If I understand it the Lava lamps are 90% PR/fun. They have a lot of other sources for entropy that scales better.

The lava lamps are just for show.

You can get entropy just by plugging an oscilloscope into a pile of dirt and cranking the gain up.

  • Any high-gain amplifier can be used, with its input connected to a resistor or a diode.

    For instance you can use the microphone input of a PC, together with an additional external amplifier made with an audio amplifier integrated circuit or an operational amplifier integrated circuit and with a diode or a resistor at its input. The microphone input of PCs provides a 5 V voltage that can be sufficient as a power supply for a noise source plugged in it.

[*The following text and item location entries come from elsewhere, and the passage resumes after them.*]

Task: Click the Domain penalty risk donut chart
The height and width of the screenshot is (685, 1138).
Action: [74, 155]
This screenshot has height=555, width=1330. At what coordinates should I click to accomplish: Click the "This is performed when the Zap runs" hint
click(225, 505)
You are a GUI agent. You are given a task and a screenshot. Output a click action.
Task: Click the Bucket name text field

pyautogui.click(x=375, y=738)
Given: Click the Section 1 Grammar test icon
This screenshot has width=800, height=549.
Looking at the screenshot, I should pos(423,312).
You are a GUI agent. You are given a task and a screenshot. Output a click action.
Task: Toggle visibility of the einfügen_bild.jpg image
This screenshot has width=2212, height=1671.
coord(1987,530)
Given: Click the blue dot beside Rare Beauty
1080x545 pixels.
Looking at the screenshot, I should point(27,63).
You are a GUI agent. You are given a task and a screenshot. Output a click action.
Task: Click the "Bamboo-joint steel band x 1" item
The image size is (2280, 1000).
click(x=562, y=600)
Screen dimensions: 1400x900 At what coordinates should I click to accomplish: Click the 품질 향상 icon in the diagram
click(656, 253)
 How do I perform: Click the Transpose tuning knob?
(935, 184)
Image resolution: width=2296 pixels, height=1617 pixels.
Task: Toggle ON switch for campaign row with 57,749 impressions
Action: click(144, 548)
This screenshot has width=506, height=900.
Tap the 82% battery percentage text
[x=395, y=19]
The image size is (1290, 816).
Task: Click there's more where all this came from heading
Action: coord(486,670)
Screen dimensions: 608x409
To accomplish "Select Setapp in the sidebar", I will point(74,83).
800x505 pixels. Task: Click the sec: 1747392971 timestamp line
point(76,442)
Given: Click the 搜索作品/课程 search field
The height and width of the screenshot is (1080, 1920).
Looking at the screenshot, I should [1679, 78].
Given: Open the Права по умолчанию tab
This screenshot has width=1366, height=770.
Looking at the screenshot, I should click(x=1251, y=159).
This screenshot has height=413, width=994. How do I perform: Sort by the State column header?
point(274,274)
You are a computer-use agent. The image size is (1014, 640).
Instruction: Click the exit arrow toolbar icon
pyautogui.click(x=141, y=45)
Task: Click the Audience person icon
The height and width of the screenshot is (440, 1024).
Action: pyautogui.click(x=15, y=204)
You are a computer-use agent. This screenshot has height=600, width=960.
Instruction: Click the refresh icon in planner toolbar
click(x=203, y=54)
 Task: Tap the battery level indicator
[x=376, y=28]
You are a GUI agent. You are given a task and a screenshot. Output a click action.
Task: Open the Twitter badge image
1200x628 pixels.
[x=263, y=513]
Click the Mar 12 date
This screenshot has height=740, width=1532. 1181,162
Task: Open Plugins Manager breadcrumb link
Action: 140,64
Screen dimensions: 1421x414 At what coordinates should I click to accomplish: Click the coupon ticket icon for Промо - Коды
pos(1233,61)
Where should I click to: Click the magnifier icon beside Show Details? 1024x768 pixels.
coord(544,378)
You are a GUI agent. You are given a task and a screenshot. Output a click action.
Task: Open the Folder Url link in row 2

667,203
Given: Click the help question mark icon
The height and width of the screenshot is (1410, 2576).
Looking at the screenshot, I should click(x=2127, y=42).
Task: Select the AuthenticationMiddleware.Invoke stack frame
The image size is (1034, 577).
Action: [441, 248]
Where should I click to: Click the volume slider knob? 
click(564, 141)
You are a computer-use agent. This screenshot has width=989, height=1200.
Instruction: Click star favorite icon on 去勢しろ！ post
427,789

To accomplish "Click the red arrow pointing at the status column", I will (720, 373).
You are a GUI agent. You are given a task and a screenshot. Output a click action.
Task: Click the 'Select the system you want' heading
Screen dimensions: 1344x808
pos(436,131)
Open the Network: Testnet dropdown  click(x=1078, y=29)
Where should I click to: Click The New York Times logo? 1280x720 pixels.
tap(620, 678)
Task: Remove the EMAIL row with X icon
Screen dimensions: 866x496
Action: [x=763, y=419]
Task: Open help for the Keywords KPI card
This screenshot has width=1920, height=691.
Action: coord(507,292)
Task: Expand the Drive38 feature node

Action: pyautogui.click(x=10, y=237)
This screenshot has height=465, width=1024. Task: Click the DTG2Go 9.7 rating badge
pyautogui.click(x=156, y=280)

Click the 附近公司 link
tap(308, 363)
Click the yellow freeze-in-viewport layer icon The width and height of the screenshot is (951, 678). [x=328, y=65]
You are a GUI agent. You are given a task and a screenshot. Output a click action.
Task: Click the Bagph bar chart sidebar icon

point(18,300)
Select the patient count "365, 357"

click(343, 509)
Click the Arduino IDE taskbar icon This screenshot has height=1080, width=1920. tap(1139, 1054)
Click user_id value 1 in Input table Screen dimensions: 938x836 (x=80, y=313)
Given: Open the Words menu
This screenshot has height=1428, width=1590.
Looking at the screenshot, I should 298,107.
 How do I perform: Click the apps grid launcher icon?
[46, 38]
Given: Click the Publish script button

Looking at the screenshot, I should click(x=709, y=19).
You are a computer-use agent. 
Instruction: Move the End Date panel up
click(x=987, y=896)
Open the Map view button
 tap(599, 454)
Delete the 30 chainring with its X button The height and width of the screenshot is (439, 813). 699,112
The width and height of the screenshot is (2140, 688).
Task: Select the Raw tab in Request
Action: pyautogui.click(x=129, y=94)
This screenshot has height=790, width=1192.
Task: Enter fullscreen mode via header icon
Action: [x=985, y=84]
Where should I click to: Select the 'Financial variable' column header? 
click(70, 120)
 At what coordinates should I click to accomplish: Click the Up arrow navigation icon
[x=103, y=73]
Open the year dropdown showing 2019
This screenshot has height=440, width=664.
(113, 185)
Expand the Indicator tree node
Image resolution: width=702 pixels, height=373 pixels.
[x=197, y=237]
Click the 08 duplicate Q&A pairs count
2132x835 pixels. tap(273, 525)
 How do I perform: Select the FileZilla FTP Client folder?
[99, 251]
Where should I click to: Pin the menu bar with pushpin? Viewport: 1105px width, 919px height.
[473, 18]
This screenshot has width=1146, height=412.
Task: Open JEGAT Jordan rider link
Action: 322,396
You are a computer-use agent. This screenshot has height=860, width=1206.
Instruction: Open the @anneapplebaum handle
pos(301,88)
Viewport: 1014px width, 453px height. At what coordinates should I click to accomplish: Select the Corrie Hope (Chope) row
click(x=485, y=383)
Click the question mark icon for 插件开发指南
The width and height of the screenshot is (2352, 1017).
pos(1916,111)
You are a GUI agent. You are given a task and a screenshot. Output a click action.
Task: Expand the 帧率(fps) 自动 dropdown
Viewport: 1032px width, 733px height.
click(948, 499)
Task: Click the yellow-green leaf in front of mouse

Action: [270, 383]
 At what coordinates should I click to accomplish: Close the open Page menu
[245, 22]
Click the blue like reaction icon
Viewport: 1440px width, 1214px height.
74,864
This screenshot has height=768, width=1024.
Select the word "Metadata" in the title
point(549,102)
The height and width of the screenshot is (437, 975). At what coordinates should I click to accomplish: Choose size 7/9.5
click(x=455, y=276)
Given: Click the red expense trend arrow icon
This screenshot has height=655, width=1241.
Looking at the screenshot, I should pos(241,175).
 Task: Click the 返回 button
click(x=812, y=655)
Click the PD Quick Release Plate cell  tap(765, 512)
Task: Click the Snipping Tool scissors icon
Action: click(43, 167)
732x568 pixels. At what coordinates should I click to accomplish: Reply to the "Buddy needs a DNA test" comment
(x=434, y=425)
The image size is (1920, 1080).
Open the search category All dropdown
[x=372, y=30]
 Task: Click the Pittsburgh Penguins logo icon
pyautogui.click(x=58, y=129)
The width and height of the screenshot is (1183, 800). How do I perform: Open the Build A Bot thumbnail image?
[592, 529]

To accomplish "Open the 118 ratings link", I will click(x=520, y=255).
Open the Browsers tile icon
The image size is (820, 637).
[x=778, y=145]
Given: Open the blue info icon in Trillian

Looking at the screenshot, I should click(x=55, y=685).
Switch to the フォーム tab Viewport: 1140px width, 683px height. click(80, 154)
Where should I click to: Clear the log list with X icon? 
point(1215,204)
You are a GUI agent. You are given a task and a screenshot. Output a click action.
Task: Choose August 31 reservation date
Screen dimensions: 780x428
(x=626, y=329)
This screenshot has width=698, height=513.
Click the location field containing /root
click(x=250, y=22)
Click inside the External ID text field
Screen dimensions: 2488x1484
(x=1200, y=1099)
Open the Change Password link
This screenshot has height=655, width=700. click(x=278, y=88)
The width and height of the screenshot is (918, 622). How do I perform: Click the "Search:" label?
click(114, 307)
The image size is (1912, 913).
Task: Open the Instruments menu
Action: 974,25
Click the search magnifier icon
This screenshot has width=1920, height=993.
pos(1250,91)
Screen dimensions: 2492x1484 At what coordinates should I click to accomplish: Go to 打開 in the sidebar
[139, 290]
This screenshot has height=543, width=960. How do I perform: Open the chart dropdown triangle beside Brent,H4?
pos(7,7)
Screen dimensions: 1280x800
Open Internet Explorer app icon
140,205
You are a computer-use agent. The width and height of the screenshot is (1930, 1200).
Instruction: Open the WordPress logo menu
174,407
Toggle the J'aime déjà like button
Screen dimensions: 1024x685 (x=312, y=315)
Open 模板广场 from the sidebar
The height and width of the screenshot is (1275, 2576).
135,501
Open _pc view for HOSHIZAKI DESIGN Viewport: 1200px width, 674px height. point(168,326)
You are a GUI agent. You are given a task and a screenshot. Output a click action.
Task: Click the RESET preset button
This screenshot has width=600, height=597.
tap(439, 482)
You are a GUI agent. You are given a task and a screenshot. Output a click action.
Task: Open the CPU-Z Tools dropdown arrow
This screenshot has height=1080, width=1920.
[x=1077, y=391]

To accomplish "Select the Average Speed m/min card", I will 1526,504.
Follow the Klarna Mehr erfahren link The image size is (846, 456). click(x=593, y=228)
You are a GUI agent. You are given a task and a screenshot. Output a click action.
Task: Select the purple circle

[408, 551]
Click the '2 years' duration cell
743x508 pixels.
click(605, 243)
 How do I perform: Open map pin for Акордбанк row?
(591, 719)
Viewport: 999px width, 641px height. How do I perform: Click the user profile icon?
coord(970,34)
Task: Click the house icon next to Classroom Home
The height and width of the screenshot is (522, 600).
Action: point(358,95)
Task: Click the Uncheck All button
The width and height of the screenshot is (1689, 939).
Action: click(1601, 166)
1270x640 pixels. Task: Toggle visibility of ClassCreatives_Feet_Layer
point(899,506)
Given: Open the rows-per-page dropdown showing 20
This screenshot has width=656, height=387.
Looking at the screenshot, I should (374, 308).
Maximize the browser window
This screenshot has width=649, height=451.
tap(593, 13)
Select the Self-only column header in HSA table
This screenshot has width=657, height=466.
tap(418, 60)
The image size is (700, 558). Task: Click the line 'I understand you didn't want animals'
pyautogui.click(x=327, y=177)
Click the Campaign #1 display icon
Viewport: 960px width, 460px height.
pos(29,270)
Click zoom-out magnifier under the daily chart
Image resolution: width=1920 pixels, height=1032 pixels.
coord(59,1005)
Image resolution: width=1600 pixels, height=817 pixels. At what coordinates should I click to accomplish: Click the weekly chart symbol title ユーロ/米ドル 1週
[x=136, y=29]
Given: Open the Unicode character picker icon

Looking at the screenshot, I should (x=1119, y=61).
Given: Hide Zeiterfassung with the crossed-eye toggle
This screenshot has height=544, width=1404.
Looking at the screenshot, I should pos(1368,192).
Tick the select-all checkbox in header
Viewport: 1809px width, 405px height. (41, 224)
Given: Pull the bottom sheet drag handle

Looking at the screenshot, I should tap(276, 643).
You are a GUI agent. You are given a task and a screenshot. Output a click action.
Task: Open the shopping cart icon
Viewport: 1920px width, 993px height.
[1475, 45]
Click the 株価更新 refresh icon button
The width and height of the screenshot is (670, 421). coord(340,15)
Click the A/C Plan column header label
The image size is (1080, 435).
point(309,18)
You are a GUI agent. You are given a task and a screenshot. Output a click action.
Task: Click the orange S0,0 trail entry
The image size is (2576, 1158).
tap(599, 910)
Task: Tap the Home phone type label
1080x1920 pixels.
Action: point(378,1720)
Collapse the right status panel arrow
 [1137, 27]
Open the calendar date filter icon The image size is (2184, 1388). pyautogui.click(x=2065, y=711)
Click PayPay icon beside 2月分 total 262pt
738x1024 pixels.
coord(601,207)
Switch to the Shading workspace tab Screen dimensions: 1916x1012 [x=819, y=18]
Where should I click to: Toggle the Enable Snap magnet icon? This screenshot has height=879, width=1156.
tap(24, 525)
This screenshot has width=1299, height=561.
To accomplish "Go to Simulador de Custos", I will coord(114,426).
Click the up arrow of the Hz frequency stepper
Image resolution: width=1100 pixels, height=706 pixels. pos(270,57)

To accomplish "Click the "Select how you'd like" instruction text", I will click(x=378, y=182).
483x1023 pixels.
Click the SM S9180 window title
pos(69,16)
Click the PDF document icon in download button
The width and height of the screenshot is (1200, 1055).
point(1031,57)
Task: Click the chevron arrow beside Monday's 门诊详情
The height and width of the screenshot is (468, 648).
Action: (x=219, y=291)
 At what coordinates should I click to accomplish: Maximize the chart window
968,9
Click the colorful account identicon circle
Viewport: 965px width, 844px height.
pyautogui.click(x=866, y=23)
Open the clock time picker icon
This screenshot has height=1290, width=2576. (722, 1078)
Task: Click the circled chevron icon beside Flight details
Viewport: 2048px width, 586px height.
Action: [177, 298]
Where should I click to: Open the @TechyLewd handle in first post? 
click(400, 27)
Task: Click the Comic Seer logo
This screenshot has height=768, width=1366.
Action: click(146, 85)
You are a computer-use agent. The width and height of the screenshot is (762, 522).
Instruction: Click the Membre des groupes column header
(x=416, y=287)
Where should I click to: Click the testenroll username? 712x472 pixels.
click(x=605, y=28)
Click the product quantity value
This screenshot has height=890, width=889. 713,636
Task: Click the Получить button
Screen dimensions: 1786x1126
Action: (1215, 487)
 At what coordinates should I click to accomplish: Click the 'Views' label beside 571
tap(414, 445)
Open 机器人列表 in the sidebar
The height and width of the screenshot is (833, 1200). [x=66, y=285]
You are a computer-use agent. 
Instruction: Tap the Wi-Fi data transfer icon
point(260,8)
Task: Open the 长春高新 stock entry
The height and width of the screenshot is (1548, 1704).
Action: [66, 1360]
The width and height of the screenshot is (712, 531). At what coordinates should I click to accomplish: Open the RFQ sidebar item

    Such a true RNG can be made on a small PCB with an audio jack, so you can plug it into any PC with microphone input and have a true RNG that you can trust better than the RNG included in modern Intel and AMD CPUs. In the past, many AMD CPUs had defective internal RNGs. Moreover, both for Intel and for AMD it is impossible to verify whether the internal RNG does what it claims to do or it generates predictable pseudo-random numbers.

  • Meh. The problem is that it might start receiving you local radio station and end up deterministic enough to screw you. So you need to shield the dirt properly.

> This is why CloudFlare has done what they did with the lava lamp wall.

Interesting. I wonder how true it actually is that they use it like they claim here: https://www.cloudflare.com/learning/ssl/lava-lamp-encryption.... It's in one of their lobbies, so doesn't that make it susceptible to an attack in some way? I'm not knowledgeable enough to know, but I figured if they actually used that method, they'd have a more controlled environment.

I also don't fully understand it. A large part of that wall is static. And the camera isn't going to pick up on the stochastic properties of the lava as much as exists in the real world. So it feels like their images will be very statistically similar.